Activity =
Begin at the first line below and copy each line exactly, ending with the line where "traffic crimes (52, 1536)" appears.

Exercise input =
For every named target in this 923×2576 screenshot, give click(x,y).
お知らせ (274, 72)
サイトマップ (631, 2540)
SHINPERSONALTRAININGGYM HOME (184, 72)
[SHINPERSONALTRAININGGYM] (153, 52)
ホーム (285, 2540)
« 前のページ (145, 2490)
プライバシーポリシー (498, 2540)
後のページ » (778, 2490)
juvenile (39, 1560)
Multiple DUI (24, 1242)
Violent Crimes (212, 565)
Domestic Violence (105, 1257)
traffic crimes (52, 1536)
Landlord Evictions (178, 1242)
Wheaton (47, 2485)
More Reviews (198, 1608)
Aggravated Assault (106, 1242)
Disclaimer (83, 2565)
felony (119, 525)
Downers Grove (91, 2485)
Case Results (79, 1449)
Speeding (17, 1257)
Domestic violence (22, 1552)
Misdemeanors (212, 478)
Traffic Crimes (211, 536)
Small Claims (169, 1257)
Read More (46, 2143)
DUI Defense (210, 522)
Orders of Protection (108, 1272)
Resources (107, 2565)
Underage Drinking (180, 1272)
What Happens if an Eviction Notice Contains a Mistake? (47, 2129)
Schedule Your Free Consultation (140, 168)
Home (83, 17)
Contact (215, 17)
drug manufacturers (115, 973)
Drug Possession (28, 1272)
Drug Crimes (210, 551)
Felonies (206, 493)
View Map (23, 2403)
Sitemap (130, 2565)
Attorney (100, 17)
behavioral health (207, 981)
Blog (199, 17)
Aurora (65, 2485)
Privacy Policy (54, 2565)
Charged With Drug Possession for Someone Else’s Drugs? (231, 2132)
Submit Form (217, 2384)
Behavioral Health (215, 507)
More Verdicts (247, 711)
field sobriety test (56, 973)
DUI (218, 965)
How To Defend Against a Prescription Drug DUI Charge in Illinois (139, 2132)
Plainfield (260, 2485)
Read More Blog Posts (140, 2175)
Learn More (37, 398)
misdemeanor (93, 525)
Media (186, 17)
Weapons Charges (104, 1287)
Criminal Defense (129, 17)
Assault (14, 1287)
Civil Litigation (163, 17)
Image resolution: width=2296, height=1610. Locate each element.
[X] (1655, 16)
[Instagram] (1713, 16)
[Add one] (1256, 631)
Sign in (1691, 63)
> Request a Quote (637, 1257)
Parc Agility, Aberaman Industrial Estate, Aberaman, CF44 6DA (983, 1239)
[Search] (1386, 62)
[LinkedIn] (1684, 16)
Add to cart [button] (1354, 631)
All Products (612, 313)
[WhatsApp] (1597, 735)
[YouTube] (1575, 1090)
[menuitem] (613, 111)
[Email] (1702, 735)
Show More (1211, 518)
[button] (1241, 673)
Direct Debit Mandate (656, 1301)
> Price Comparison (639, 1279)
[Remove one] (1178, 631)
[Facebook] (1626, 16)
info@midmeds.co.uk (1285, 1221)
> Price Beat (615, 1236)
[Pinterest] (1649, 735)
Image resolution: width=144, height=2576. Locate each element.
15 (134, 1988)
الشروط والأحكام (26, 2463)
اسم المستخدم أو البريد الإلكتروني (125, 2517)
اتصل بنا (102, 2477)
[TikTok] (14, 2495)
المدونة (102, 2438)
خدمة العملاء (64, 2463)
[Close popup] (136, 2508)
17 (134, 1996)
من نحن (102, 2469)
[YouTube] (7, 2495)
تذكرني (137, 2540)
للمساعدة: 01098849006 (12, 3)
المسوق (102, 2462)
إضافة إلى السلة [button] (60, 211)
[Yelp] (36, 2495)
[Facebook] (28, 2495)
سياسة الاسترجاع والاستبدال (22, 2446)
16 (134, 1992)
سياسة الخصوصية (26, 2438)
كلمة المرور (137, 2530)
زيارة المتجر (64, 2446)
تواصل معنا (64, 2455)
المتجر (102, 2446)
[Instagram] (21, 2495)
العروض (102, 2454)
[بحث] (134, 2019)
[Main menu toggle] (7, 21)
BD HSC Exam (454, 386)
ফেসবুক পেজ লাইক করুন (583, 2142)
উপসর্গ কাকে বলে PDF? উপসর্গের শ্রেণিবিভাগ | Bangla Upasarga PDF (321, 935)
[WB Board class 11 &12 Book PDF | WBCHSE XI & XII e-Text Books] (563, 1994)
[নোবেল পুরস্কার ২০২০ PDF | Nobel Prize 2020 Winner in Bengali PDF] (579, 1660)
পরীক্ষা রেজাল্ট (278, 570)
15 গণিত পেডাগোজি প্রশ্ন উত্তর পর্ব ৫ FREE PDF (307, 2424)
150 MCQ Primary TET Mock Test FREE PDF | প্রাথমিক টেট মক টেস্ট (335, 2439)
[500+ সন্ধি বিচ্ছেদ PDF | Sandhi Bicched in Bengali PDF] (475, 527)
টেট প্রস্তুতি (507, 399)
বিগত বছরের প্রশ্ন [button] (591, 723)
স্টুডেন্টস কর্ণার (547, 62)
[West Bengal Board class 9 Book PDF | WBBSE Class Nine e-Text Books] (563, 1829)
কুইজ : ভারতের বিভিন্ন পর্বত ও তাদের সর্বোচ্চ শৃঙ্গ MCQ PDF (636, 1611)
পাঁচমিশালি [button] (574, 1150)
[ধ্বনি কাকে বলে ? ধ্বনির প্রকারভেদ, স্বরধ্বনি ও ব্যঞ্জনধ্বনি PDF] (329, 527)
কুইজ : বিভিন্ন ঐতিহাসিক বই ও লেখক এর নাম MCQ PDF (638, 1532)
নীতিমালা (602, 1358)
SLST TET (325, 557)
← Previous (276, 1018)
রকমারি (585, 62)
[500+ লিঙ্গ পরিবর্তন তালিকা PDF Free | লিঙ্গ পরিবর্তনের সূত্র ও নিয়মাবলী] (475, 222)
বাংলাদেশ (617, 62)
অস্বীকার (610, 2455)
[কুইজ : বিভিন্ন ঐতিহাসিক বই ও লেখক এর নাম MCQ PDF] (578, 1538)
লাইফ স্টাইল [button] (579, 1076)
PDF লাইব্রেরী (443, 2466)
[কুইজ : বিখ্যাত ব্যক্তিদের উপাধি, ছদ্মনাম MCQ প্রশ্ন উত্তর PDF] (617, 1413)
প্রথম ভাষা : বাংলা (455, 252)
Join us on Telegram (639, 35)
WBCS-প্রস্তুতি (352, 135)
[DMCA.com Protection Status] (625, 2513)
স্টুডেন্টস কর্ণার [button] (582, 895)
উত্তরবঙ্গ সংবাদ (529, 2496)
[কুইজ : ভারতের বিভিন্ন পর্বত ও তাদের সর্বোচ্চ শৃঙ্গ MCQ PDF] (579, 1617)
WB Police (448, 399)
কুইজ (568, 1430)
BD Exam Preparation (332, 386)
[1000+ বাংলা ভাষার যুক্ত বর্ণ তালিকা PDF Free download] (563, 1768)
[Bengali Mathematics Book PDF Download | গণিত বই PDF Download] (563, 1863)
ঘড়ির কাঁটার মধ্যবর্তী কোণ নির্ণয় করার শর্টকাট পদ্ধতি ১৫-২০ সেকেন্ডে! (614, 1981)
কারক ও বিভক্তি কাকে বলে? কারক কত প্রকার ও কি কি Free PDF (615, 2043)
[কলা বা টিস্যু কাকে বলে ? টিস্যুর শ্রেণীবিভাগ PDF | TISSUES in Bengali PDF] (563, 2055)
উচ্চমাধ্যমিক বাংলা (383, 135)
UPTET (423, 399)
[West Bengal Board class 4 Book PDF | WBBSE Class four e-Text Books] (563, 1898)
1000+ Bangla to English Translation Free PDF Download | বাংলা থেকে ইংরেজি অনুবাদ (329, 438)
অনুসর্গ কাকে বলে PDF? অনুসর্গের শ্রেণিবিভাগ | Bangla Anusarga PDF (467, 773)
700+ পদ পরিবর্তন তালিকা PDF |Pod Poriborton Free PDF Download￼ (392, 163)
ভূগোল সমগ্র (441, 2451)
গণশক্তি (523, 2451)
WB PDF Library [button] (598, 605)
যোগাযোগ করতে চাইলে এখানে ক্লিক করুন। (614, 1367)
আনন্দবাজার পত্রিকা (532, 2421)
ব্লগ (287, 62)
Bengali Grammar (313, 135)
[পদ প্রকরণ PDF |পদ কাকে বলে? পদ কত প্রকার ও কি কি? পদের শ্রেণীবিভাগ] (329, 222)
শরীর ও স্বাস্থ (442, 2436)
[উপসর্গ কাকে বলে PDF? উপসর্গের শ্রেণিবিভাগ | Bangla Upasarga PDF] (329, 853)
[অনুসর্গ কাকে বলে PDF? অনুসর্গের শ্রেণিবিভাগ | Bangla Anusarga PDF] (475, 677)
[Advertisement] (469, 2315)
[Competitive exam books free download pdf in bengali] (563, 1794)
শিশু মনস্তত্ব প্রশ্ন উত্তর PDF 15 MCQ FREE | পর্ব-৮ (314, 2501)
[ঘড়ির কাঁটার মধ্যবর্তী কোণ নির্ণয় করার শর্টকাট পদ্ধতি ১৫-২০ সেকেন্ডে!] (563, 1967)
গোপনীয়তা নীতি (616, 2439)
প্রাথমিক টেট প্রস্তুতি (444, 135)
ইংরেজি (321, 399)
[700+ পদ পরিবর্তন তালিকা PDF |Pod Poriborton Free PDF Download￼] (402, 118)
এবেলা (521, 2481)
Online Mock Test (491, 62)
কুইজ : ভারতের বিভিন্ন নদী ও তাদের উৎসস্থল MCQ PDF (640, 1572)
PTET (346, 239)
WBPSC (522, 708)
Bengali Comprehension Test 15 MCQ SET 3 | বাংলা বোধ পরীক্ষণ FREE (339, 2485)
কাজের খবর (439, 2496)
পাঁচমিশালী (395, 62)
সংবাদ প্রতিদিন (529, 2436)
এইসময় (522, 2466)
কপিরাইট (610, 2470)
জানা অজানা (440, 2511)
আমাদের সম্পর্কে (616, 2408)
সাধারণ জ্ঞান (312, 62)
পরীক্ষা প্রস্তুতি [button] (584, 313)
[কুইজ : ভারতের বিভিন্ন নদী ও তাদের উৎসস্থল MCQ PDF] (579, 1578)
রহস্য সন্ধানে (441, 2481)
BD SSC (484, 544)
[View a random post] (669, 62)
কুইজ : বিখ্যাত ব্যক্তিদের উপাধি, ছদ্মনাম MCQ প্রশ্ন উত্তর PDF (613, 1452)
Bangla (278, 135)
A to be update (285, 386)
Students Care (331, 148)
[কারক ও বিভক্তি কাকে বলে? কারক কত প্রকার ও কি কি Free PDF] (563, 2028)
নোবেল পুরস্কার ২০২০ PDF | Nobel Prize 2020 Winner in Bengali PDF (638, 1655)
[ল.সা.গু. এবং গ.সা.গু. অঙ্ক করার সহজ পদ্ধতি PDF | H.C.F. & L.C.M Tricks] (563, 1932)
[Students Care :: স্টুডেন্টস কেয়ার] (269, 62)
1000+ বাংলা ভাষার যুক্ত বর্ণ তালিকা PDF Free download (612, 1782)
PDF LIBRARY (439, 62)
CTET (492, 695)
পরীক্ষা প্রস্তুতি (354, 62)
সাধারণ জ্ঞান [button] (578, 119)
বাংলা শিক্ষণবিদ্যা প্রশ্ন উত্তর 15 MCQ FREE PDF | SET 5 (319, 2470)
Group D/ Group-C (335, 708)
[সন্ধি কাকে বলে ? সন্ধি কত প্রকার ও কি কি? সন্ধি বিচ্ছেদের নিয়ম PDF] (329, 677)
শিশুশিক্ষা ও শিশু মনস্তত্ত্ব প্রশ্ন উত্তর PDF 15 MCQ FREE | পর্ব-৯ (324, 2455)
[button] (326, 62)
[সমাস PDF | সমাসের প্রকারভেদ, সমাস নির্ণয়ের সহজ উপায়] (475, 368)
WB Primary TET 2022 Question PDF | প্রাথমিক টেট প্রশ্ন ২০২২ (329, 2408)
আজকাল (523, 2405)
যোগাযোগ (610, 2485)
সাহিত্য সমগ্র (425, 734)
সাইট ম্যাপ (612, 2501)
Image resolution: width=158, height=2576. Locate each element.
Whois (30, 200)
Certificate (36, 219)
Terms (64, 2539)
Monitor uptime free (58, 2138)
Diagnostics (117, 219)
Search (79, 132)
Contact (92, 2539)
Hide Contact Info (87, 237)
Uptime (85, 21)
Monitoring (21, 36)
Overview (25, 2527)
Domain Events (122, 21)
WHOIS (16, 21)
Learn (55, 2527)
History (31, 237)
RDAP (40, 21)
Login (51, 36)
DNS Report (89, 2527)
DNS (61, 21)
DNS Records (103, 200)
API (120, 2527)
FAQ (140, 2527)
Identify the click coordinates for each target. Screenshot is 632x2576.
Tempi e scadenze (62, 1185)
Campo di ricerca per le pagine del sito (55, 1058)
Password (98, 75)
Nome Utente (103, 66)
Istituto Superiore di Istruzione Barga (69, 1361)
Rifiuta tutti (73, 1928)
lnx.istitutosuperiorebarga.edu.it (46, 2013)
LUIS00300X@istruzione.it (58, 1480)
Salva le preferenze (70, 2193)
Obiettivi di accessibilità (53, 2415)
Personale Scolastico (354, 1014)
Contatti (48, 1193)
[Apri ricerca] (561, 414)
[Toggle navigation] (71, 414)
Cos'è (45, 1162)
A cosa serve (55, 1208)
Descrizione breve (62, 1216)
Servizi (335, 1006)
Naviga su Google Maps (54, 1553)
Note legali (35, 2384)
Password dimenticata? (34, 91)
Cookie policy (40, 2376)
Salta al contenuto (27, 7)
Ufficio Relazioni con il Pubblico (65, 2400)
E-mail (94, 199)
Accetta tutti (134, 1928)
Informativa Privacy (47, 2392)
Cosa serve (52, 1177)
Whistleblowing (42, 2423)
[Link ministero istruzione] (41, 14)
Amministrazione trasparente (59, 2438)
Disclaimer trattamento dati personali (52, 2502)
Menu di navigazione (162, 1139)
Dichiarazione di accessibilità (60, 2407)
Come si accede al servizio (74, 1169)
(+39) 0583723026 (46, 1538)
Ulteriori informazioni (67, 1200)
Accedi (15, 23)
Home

Answer section =
For every named target in this 923×2576 screenshot, give click(x,y).
お知らせ (274, 72)
サイトマップ (631, 2540)
SHINPERSONALTRAININGGYM HOME (184, 72)
[SHINPERSONALTRAININGGYM] (153, 52)
ホーム (285, 2540)
« 前のページ (145, 2490)
プライバシーポリシー (498, 2540)
後のページ » (778, 2490)
juvenile (39, 1560)
Multiple DUI (24, 1242)
Violent Crimes (212, 565)
Domestic Violence (105, 1257)
traffic crimes (52, 1536)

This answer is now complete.